Within the sentence, ἀθῷος works to distance Pilate from accountability tied to bloodshed. He does not merely say the person is innocent; he asserts his own innocence “of the blood.” The word therefore carries a relational force: it is innocence with respect to involvement, not merely a private feeling. The phrase “this righteous person” adds a further characterization of the one whose blood is at issue, and the combination makes Pilate’s declaration more pointed: if the person is righteous, then the shedding of his blood would be wrongful, and Pilate is attempting to exclude himself from that wrongdoing. The final imperative—“You see to it.”—echoes the earlier dismissal in Matthew 27:4, and in this scene it pushes responsibility outward to the crowd (“the multitude”) before whom the handwashing is performed. ἀθῷος thus participates in a public transfer of perceived liability: Pilate claims innocence and simultaneously directs others to take charge of the outcome.

Sense and Usage

Across these two occurrences, ἀθῷος is consistently tied to “blood,” so innocence is not treated as a general personal virtue but as a verdict relevant to a death and to those implicated in it. In Matthew 27:4, innocence is attached to the blood itself—“innocent blood”—and the word intensifies Judas’ confession by identifying the victim as undeserving of betrayal. The adjective does more than describe; it anchors the moral evaluation that makes the betrayal a sin in Judas’ own framing. The leaders’ response does not challenge the innocence of the blood; instead, they refuse to accept the moral weight of that claim as binding on them.

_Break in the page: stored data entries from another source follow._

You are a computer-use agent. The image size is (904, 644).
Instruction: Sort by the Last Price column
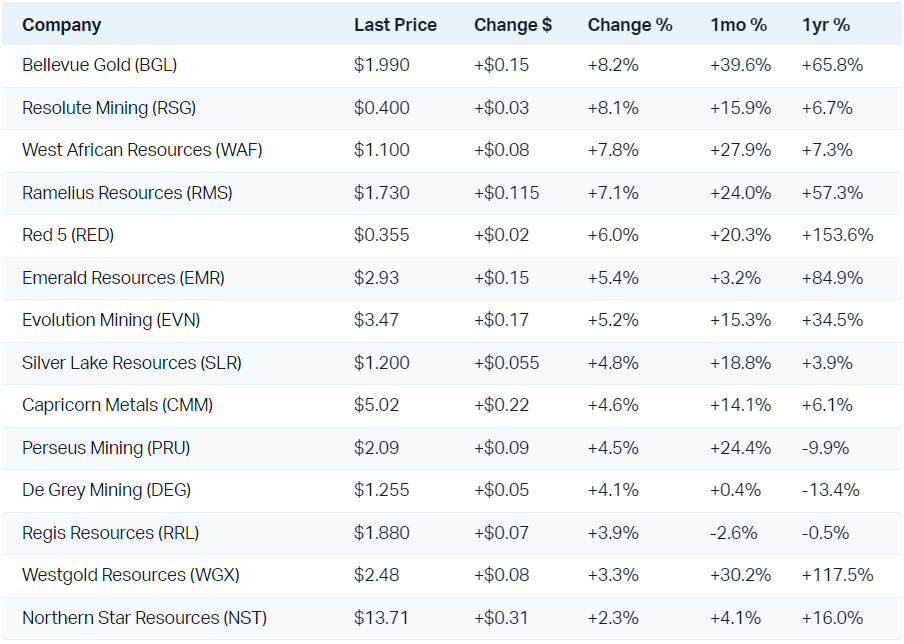pos(395,25)
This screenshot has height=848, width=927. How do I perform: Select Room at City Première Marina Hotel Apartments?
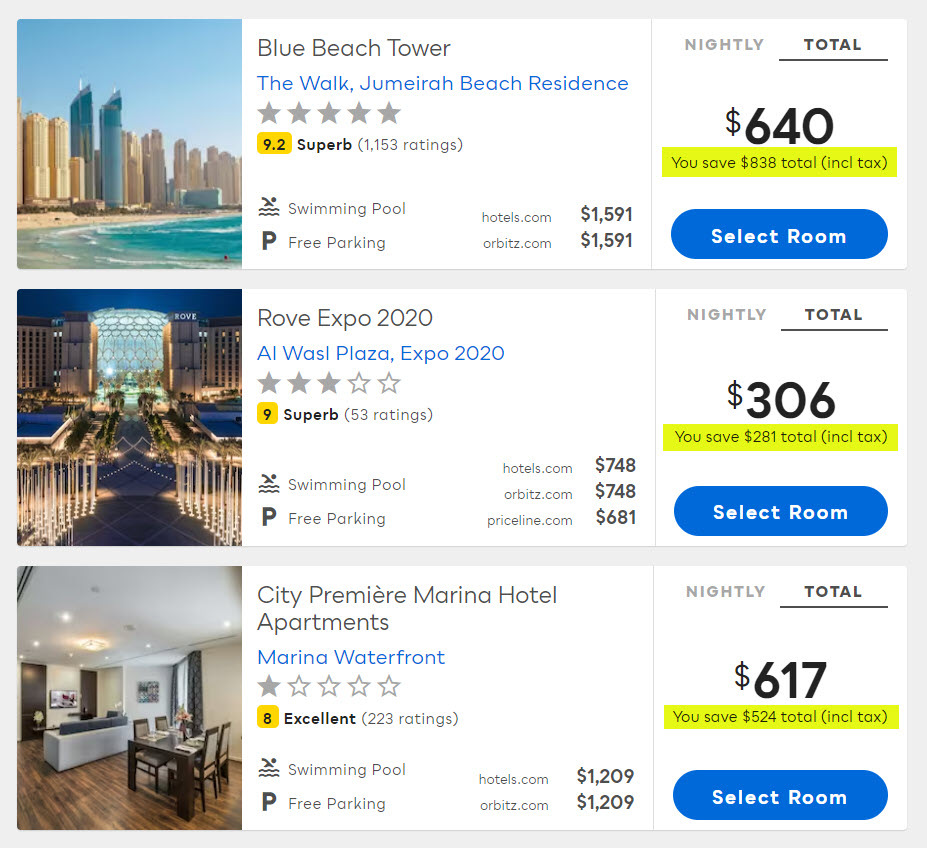(x=779, y=797)
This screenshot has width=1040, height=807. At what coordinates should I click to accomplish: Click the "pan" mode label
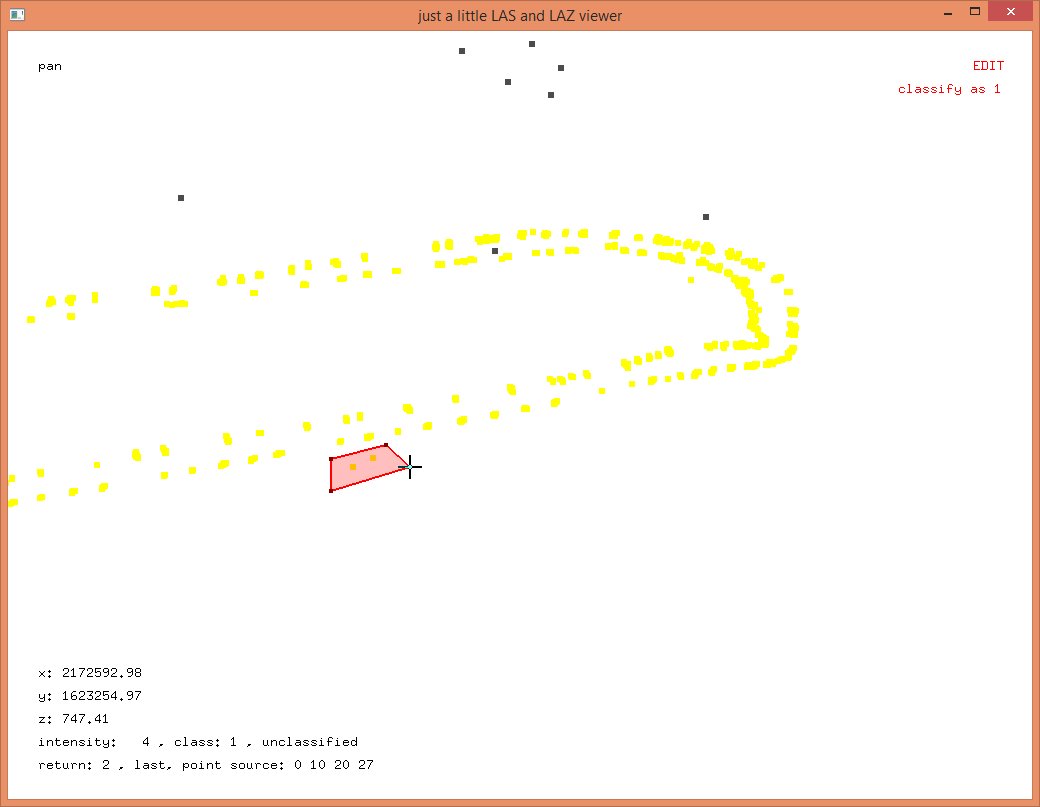[50, 66]
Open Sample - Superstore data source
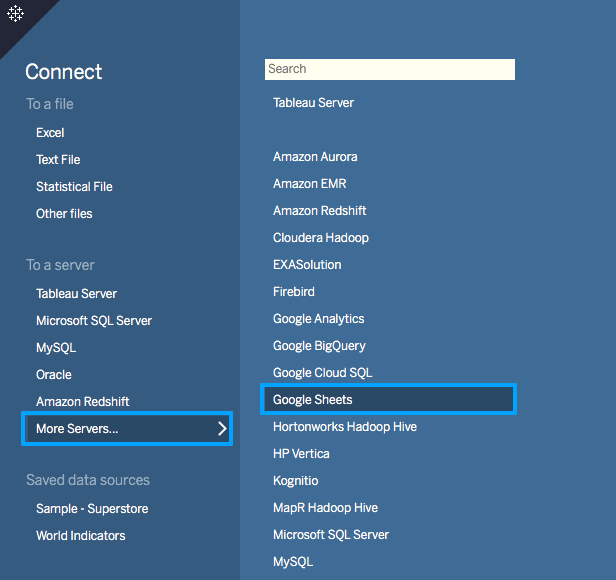The image size is (616, 580). point(92,509)
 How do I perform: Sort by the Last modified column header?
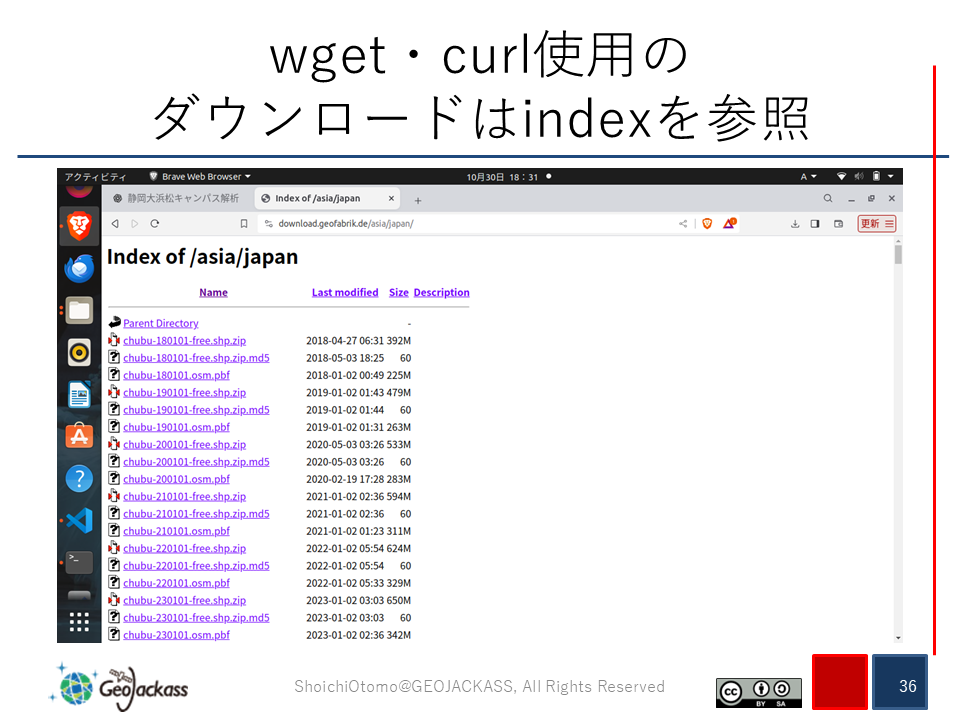(x=345, y=293)
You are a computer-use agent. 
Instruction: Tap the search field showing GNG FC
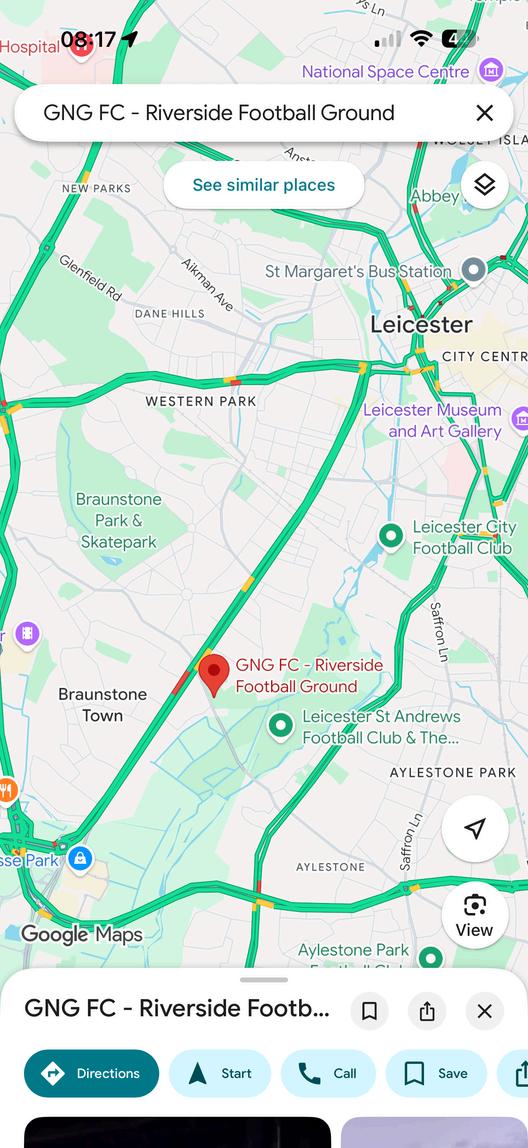[x=242, y=113]
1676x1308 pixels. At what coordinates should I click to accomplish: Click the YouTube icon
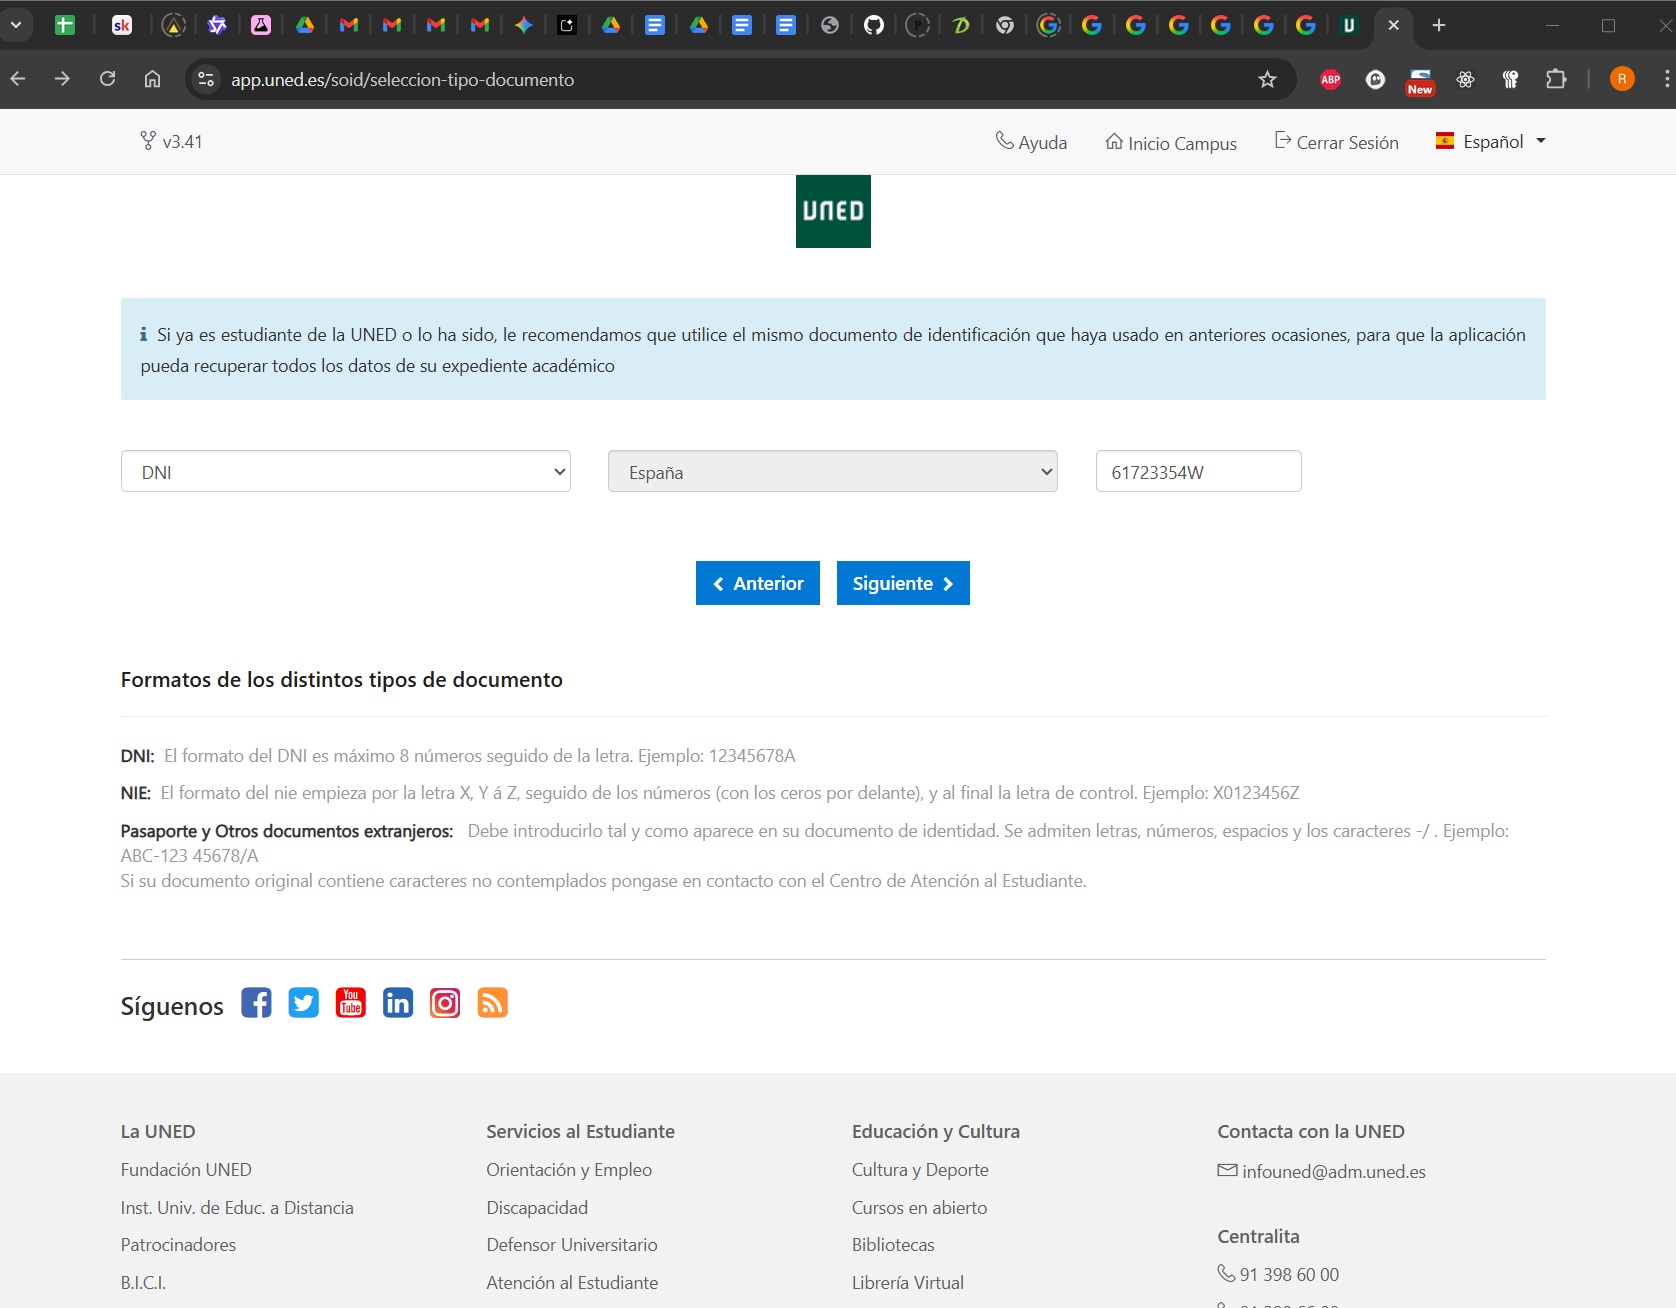(350, 1003)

In that way, ἀθῷος stands in the text as a recognized category whose implications can be either owned or ignored.

In Matthew 27:24, the same concept becomes a self-description: “I am innocent of the blood.” Here innocence is deployed as a claim of non-participation or non-liability in the bloodshed associated with “this righteous person.” Pilate’s handwashing, performed “before the multitude,” shows that the claim is meant to be witnessed and socially legible. The word works in tandem with the public gesture to create a boundary between the speaker and the act that would spill blood. Yet the surrounding narrative detail—Pilate seeing that “a disturbance was starting”—places this claim under the pressure of crowd dynamics, so innocence becomes a contested or negotiated status within a turbulent public moment rather than a quiet judicial finding.

The two uses also show how ἀθῷος can function in two grammatical relationships while keeping the same core idea. First, it modifies “blood” to mark the blood as innocent; second, it predicates a person (“I am”) and then specifies innocence with reference to blood (“of the blood”). In both, the adjective points to moral non-guilt in the face of lethal outcome. The repeated pattern—acknowledging innocence, then telling others, “You see to it.”—highlights a narrative irony: innocence is spoken aloud, but responsibility is repeatedly displaced. The word thereby carries a forensic flavor in these passages: it is the sort of term invoked when blame is at issue and when speakers feel the need to locate, deny, or redirect culpability connected to blood.

Imagery

Matthew’s scenes give ἀθῷος a stark visual and auditory setting: “innocent blood” spoken in confession (Matthew 27:4) and “I am innocent of the blood” spoken alongside the act of washing hands with water “before the multitude” (Matthew 27:24). The word’s imagery is therefore inseparable from bloodguilt language and public speech: innocence is not merely inward but voiced, argued, and displayed in moments when the shedding of blood is imminent or acknowledged.

Sources: Lexical data from Strong’s Exhaustive Concordance and the Translators Brief Lexicon of Extended Strongs for Greek (STEPBible, CC BY). Occurrence data from the Translators Amalgamated Greek New Testament (STEPBible, CC BY). Scripture quotations from the World English Bible (public domain).